La inquieta Yerbabuena sigue husmeando en la mente humana, en sus grandezas y en sus miserias. Nos ofrece extraños escenarios, utensilios diversos, situaciones extremas, algunas bastante herméticas, incluso algo sórdidas, aun cuando la luz –una bombilla- se introduce en su cuerpo; pero siempre recupera lo esencial de su arte: ese taconeo prodigioso y baile flamenco que salva al espectador de las incógnitas que la propia artista plantea. El espectáculo Re-fracciones, presentado en Baluarte me pareció más discontinuo que en otras ocasiones, aún teniendo momentos de gran plasticidad, –el fragmento procesional a modo de Dolorosa–, hay otros con recursos bastante discutibles, –el tozudo espejo final recorriendo molestamente su figura–. En su anterior propuesta, Al igual que tu, fue el bailarín Fernando Suels su partenaire; en esta, se pone en manos de Juan Kruz, coreógrafo que, como un cruel y exigente maestro, asume el rol opresor de la protagonista, del que al final se libera por el baile. Juan Kruz, con una figura estatuaria e impositiva, está en el proscenio, a talón bajado, mientras el público se acomoda. Su ademán autoritario le lleva a elegir el vestido de la bailaora, que condicionará su estado de ánimo. Se hacen largos esos diez minutos primeros, lentos en el ademán, que ya no aportan expectación. La luz es fría, el entorno –con los cantaores y guitarrista en círculo negro– es tenebrista. Y Kruz sigue vigilándolo todo. Ella trata de sacudirse esa influencia y baila y exhibe su inagotable arte, su taconeo enrabietado (a lo Carmen Amaya), su inconfundible movimiento de brazos, con los que consigue aflamencar gestos cotidianos de llevar y traer, de ir y venir por la vida. Surgen los primeros aplausos del público. Visualmente impecable. Musicalmente, todo queda algo distorsionado por la excesiva amplificación. Por supuesto que hemos admitido la amplificación porque lo que era íntimo de tablaos se ha trasladado a grandes teatros; pero no hay que exagerar. En este caso, al principio no se distinguía el timbre y color de voz de los cantaores (tres); y el taconeo también resultaba excesivamente metálico, muy abierto; en el caso de José Manuel Oruco, como un enorme chasquido, (quizás se pretendía eso).

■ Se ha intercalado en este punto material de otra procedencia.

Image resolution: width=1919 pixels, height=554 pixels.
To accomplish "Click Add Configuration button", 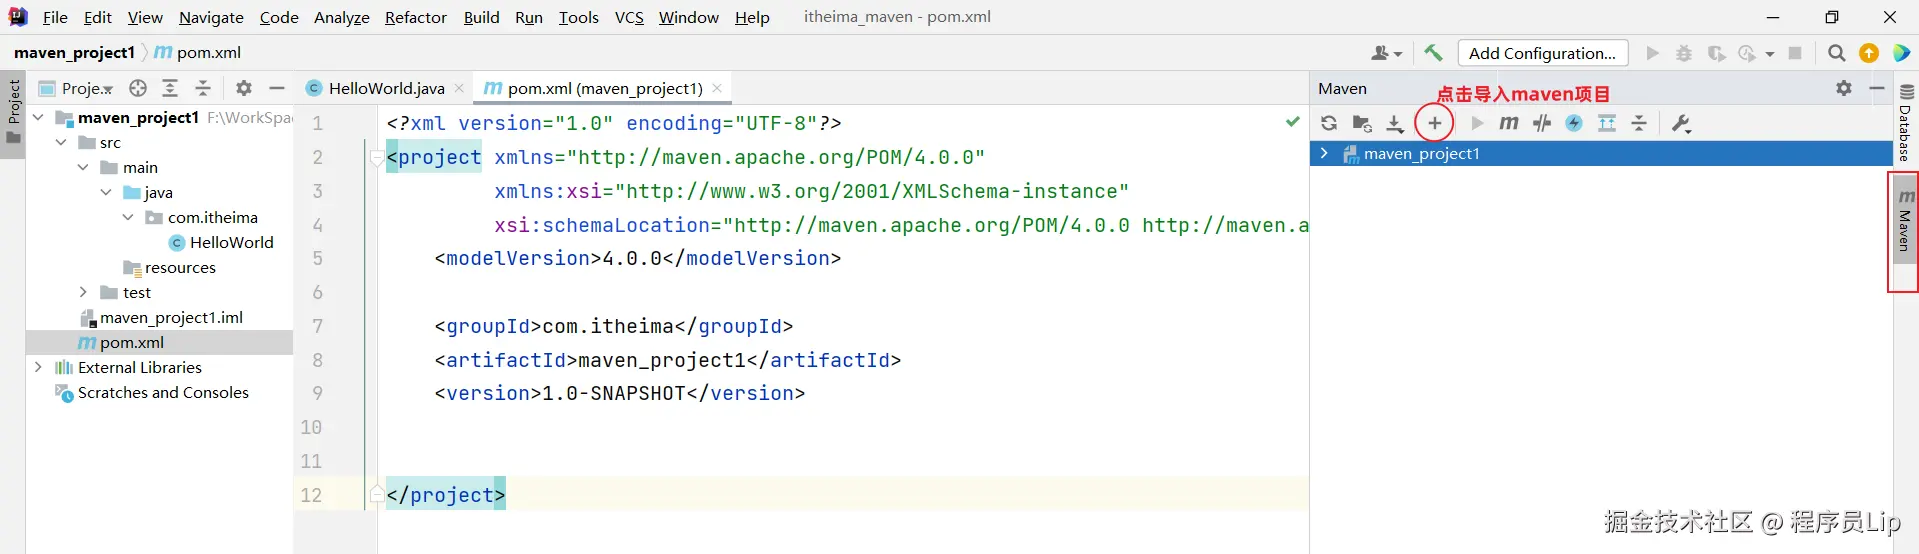I will coord(1542,53).
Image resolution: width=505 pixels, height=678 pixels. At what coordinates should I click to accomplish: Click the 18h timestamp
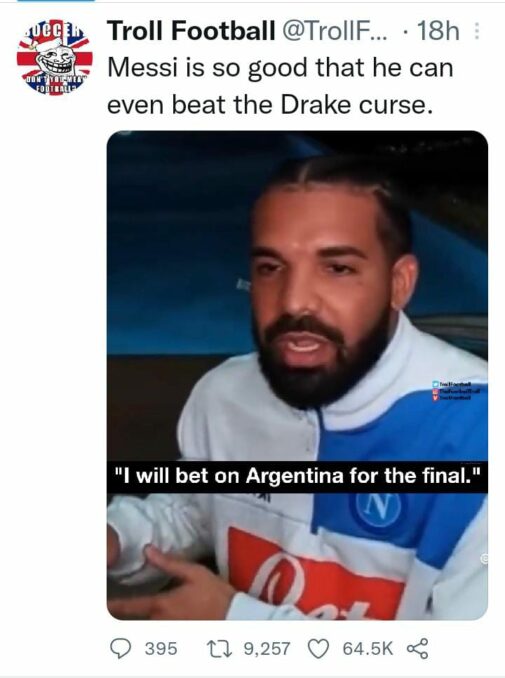pyautogui.click(x=438, y=31)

La segunda parte fue la más experimental y “performativa”. Inquisición hasta el acoso por parte del maestro (Kruz) a la bailarina; violenta disciplina hasta la extenuación; sumisión hasta el extremo de no poder más y ser arrastrada como una dolorosa que cae, exhausta, en la negrura. Hay impactos visuales, como el de los giros de bombilla que se introduce en el cuerpo; el dúo abrazado, que luego se separa; el baile con la bata de cola, de la que más que disfrutar, parece querer desembarazarse. Pero, en general, toda esta parte es esa en la que el público se pregunta a cada paso: “¿qué habrá querido decir…? A lo que Eva suele responder, “lo que a cada uno le sugiera”. Eso si, hay hermosos momentos sosegados en la voz y viola de gamba de P. Almalé (aquí la amplificación más comedida).

Al final, como un ave fénix, vuelve el baile, pero, a mi juicio, queda un tanto desdibujado por el empeño de seguir a la bailaora con el reflejo de un espejo. A veces, un estorbo para su magnífico arte. Pero bueno, con Eva, ya se sabe, siempre habrá preguntas y discusión. Esa es su otra baza. Se lo puede permitir, porque su danza deslumbra.